The response must be made up of the lines in the entries below that contain "agent".

BEGIN

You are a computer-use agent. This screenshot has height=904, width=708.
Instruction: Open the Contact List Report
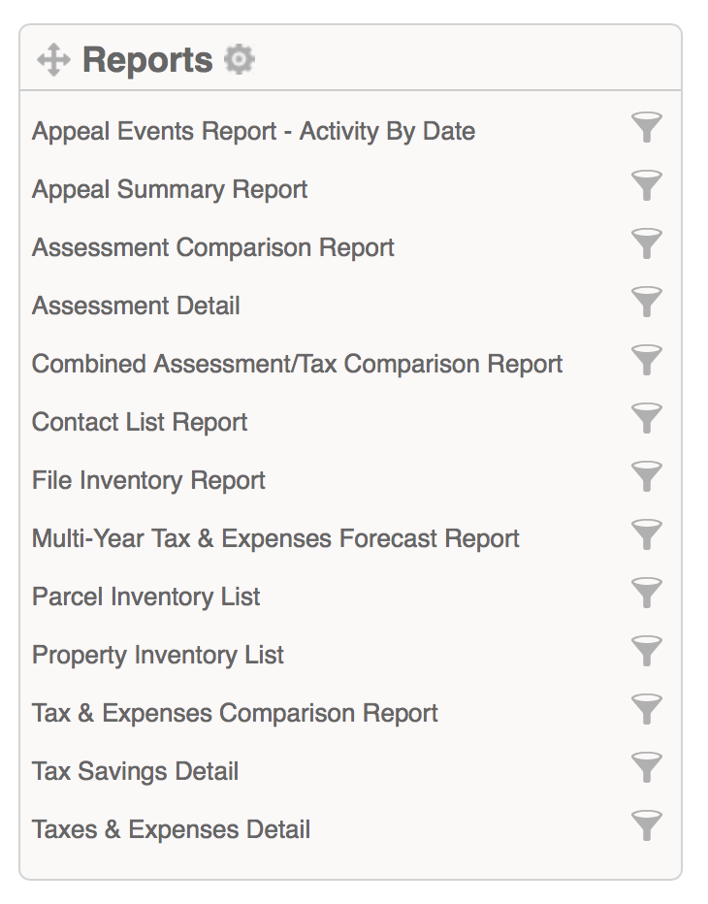point(140,423)
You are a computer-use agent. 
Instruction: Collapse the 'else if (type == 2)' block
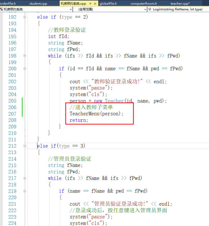click(x=25, y=17)
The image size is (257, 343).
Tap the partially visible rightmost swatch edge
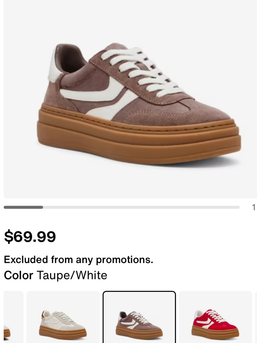(x=256, y=317)
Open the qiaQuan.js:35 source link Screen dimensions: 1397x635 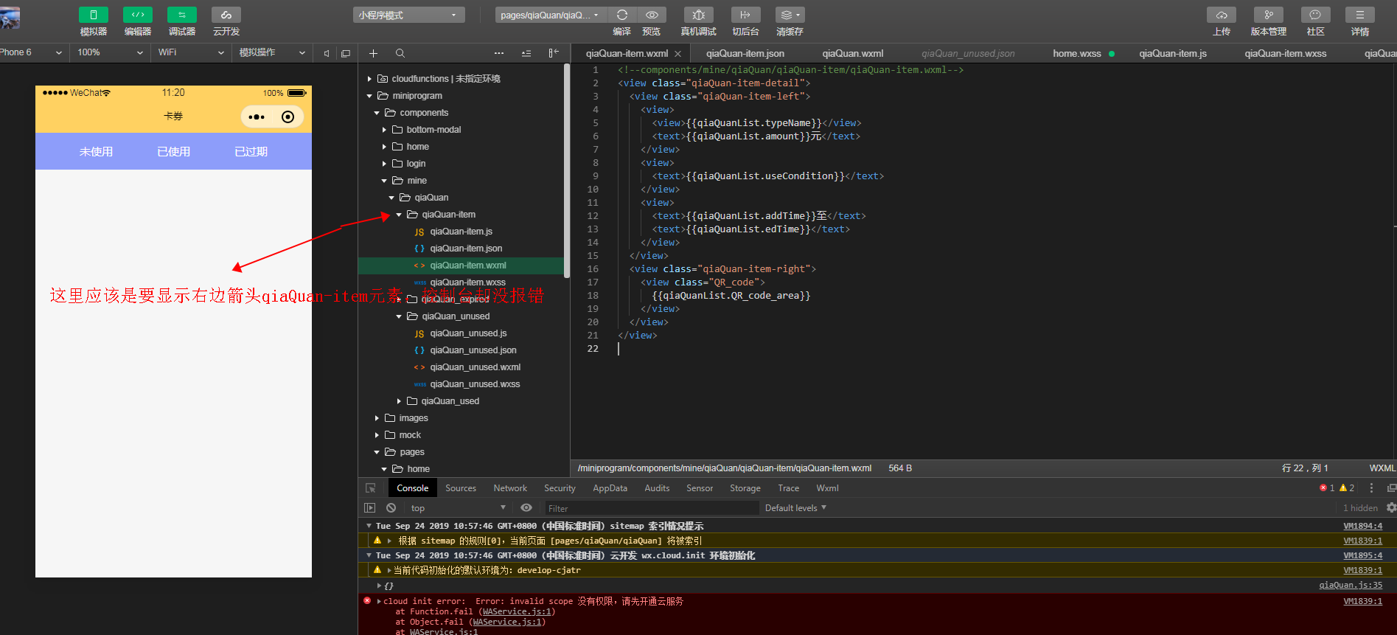[x=1350, y=585]
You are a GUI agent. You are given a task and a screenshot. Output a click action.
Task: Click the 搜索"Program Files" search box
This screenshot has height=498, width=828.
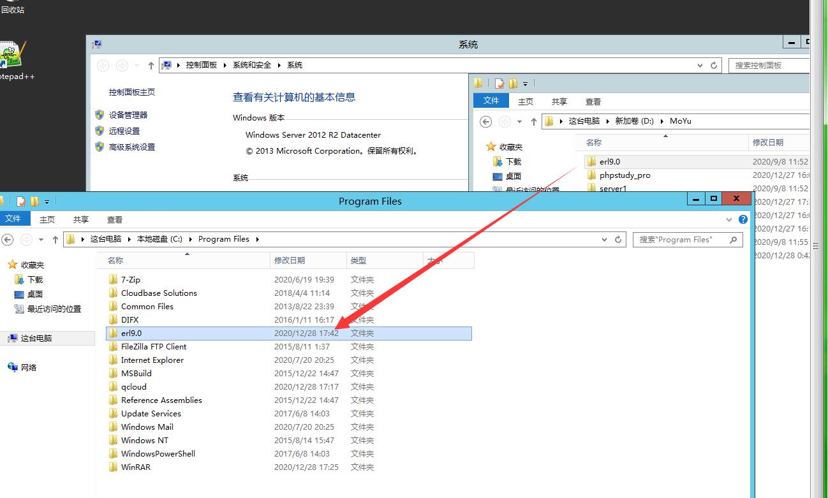point(683,240)
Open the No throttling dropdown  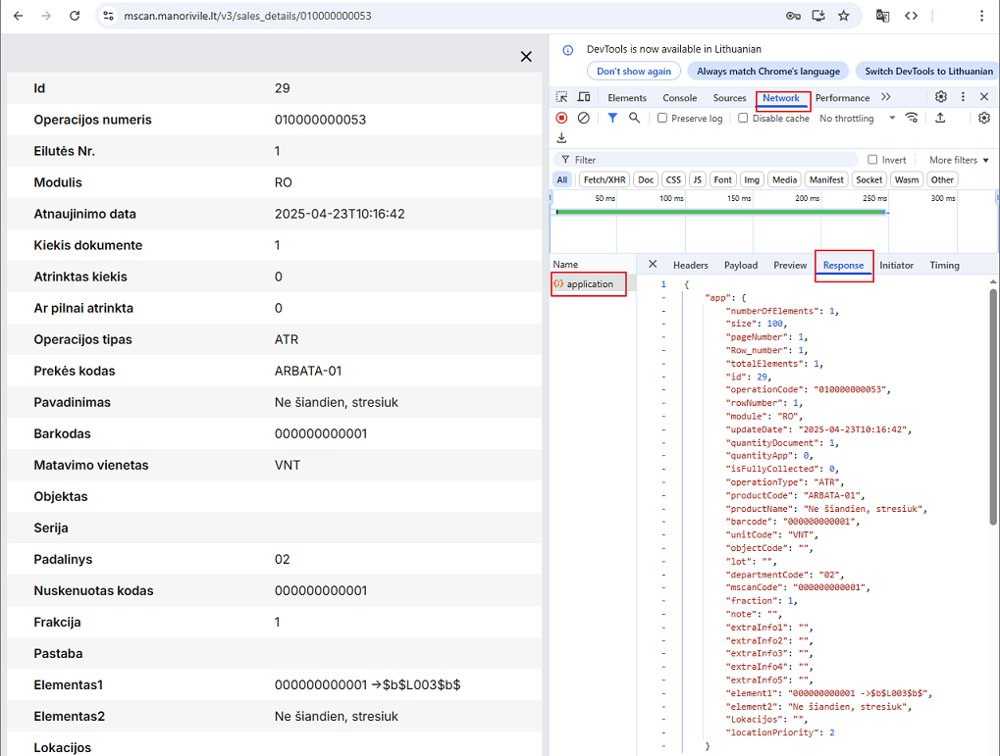click(x=857, y=118)
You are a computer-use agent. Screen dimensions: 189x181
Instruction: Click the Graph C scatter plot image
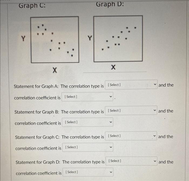point(55,40)
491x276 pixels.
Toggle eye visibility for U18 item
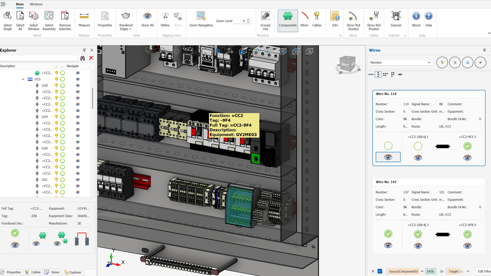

END

# ANSWER BOX
You are a computer-use agent. This screenshot has height=904, width=708.
You are a computer-use agent. 
You are a GUI agent. You are given a task and a screenshot. Output a click action.
You are a computer-use agent. Screen dimensions: 189x181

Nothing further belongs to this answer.